Data for the task:
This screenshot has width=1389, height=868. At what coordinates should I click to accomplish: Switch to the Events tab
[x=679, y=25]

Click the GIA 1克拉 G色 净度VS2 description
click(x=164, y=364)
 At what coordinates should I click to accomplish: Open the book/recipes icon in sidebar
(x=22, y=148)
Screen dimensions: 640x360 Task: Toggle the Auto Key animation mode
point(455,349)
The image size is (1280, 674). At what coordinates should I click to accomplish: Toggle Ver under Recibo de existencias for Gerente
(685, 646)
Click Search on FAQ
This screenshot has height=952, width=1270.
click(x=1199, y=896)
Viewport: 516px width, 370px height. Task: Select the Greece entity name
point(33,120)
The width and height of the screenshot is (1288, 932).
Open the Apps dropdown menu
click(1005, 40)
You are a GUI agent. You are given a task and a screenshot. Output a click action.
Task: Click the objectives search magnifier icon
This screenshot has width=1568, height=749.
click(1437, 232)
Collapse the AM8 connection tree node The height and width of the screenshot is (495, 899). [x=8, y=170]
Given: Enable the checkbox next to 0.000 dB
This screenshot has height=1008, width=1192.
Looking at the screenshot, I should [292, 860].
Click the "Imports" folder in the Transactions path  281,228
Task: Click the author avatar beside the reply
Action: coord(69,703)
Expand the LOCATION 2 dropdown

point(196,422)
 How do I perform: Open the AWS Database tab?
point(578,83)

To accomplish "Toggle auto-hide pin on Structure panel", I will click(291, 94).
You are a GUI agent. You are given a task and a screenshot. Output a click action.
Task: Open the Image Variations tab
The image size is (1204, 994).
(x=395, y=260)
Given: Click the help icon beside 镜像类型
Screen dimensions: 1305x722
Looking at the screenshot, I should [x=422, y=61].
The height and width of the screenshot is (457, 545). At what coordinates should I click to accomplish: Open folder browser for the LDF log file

Goal:
Could you reproduce the records above exactly, everything from the line containing "The image size is (1280, 674)." down to the line containing "click(1005, 40)", with both of those lines included?

Final result:
The image size is (1280, 674). At what coordinates should I click to accomplish: Toggle Ver under Recibo de existencias for Gerente
(685, 646)
Click Search on FAQ
This screenshot has height=952, width=1270.
click(x=1199, y=896)
Viewport: 516px width, 370px height. Task: Select the Greece entity name
point(33,120)
The width and height of the screenshot is (1288, 932).
Open the Apps dropdown menu
click(1005, 40)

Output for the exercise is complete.